Animal Science Department

 

First Advisor

James C. MacDonald

Date of this Version

12-2020

Citation

Linder, H.F. 2020. Interaction of urea with frequency and amount of distillers supplementation for growing steers on a high forage diet. University of Nebraska-Lincoln. M.S. Thesis.

Comments

A THESIS Presented to the Faculty of The Graduate College at the University of Nebraska In Partial Fulfillment of Requirements For the Degree of Master of Science, Major: Animal Science, Under the Supervision of Professor James C. MacDonald. Lincoln, Nebraska: December, 2020

Copyright 2020 Haley F. Linder

Abstract

Two studies were conducted to determine interactions of urea inclusion to a dried distillers grains plus solubles (DDGS) supplement fed at two amounts and two frequencies to steers on a high forage diet. In Exp. 1, 120 steers were fed individually for 84 d. Steers received ad libitum grass hay and 1 of 8 treatments. Supplement was fed either every day (D) or 3x/week (ALT), amount of supplement fed was 6.36 kg/week (LO) or 12.73 kg/week (HI), and contain either no urea (-U) or 1.3% urea (+U). Hay DMI and steer BW were measured. In Exp. 2, 8 ruminally cannulated steers were used in a digestion trial for 6 periods. Treatment design was the same as Exp. 1, except that supplement was fed at a rate of 0.4% of BW (LO) or 0.8% of BW (HI). Hay DMI, rumen fluid, in situ NDF disappearance, and rumen pH were measured.

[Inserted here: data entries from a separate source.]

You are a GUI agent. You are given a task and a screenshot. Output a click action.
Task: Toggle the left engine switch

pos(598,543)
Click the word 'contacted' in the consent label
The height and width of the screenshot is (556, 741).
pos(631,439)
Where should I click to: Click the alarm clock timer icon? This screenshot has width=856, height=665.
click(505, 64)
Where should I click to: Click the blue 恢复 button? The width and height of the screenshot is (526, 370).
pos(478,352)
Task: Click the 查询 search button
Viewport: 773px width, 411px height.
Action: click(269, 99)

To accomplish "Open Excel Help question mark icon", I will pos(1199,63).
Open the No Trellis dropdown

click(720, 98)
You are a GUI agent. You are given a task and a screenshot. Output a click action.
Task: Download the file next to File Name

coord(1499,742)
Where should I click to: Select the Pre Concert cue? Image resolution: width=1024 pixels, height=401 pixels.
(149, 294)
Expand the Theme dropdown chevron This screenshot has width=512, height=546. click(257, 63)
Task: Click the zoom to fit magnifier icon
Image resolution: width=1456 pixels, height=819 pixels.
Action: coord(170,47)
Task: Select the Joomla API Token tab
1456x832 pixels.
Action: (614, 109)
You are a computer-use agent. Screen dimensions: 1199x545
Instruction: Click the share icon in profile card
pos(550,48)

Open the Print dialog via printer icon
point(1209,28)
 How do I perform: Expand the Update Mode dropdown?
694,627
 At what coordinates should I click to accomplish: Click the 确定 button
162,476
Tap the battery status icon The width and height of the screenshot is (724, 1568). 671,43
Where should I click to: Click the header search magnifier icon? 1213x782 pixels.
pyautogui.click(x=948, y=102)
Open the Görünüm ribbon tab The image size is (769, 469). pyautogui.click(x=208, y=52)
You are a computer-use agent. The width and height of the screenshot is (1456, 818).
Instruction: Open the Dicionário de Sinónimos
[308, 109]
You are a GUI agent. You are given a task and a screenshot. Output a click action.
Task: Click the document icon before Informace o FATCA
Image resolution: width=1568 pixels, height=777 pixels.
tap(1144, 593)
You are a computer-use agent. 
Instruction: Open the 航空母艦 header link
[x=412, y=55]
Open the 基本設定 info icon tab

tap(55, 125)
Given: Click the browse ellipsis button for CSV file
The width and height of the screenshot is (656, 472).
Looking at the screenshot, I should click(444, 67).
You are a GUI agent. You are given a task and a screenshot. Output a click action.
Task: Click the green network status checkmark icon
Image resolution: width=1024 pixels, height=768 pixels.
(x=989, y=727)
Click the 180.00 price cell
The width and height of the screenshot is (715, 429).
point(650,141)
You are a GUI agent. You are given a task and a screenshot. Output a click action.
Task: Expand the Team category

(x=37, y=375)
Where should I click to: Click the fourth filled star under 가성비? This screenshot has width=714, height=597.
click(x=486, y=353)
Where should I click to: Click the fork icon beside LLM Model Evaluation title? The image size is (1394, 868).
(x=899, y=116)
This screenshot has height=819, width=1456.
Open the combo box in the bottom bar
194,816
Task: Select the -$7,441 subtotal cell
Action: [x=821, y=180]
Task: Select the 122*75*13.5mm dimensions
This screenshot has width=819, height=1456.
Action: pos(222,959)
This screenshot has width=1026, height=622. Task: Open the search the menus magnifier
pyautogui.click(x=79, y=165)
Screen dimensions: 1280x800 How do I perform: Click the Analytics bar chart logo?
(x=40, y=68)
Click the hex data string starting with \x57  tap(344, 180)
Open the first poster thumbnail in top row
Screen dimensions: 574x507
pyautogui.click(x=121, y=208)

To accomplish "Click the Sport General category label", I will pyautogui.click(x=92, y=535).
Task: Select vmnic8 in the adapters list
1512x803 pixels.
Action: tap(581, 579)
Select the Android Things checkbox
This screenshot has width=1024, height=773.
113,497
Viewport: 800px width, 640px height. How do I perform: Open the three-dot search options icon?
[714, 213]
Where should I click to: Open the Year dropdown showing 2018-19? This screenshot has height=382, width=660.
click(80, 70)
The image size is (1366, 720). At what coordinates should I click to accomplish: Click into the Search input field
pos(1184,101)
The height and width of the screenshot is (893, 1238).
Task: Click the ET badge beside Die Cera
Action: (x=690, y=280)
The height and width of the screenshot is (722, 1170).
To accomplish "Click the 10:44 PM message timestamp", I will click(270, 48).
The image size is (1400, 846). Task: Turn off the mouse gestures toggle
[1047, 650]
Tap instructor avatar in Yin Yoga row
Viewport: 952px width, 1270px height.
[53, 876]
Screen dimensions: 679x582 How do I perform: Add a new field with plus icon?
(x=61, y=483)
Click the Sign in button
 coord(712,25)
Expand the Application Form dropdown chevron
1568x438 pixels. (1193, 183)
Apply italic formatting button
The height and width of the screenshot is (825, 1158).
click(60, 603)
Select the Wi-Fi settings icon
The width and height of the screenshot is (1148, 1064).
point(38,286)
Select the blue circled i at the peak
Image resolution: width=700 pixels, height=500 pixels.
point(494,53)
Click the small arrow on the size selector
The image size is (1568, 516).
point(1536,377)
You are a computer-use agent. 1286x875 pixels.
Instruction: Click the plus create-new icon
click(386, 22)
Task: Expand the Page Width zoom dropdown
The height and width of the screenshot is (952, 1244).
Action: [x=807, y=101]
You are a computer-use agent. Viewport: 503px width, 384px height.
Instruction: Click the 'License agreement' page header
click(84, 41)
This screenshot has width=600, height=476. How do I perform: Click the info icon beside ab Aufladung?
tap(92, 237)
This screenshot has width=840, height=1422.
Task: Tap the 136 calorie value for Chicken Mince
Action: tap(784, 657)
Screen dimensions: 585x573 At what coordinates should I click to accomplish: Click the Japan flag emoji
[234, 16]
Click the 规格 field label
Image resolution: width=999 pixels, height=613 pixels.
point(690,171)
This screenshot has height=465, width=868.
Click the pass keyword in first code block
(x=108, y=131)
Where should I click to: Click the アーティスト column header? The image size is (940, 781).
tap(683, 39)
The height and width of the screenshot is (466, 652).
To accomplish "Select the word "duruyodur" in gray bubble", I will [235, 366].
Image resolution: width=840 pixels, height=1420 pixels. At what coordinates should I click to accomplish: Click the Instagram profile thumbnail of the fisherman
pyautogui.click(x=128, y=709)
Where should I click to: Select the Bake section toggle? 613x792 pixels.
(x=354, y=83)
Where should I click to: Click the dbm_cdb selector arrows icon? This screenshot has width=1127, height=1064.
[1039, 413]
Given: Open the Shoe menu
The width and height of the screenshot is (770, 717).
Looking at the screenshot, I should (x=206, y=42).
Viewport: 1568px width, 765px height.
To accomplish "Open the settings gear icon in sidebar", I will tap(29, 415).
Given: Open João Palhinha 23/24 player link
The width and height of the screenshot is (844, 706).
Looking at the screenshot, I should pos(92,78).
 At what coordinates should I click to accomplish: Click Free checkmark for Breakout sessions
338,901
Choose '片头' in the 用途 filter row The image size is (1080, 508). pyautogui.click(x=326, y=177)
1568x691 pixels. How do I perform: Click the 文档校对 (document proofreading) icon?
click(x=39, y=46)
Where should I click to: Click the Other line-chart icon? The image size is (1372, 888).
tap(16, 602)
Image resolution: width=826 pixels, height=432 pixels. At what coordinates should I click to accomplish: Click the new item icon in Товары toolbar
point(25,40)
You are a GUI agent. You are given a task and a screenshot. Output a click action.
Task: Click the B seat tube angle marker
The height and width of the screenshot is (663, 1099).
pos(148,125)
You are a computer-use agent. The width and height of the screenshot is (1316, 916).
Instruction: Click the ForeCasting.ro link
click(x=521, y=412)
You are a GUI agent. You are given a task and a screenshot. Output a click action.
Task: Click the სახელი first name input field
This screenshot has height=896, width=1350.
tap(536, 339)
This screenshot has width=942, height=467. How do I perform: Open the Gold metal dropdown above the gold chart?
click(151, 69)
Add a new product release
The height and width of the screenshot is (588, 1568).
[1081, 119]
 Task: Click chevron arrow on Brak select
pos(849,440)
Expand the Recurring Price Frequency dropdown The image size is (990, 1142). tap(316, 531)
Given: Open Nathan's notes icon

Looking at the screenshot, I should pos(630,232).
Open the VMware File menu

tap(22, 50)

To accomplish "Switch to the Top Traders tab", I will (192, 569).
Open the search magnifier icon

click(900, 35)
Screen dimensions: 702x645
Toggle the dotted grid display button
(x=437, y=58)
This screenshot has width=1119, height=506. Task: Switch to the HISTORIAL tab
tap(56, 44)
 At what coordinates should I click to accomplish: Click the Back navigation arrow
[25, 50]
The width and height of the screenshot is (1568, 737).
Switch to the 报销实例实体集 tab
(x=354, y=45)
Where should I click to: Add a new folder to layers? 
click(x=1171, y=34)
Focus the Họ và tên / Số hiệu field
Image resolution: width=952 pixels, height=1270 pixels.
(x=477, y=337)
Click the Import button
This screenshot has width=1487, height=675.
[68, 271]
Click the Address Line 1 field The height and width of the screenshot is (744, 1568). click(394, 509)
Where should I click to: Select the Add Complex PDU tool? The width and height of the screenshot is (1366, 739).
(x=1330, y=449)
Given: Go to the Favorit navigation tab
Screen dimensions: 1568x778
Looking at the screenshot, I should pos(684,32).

In Exp. 1, ADG was only affected by amount of supplement with steers on HI gaining more than LO. Hay DMI was reduced by increased amount of supplement and by decreased frequency of supplementation. In Exp. 2, hay DMI was also reduced due to increase amount of supplement and decreased frequency of supplementation. Rumen pH was decreased on the day of feeding for steers on ALT and reduced for steers fed HI vs LO. There was an interaction of urea x amount for rumen ammonia-N concentration but no effect of frequency. A reduction in in situ NDF disappearance was observed on the day ALT received supplement between HI and LO. There was no difference between NDF digestibility between D and ALT. Infrequent supplementation of DDGS results in no difference in ADG. No effect was seen of with the inclusion of urea and animal performance was only improved when increase the rate of DDGS supplementation. There is little change in rumen fermentation parameters between frequency of supplement feeding, indicating that forage digestion is not impacted by supplementation frequency. Thus, DDGS can be supplemented infrequently without reducing animal performance.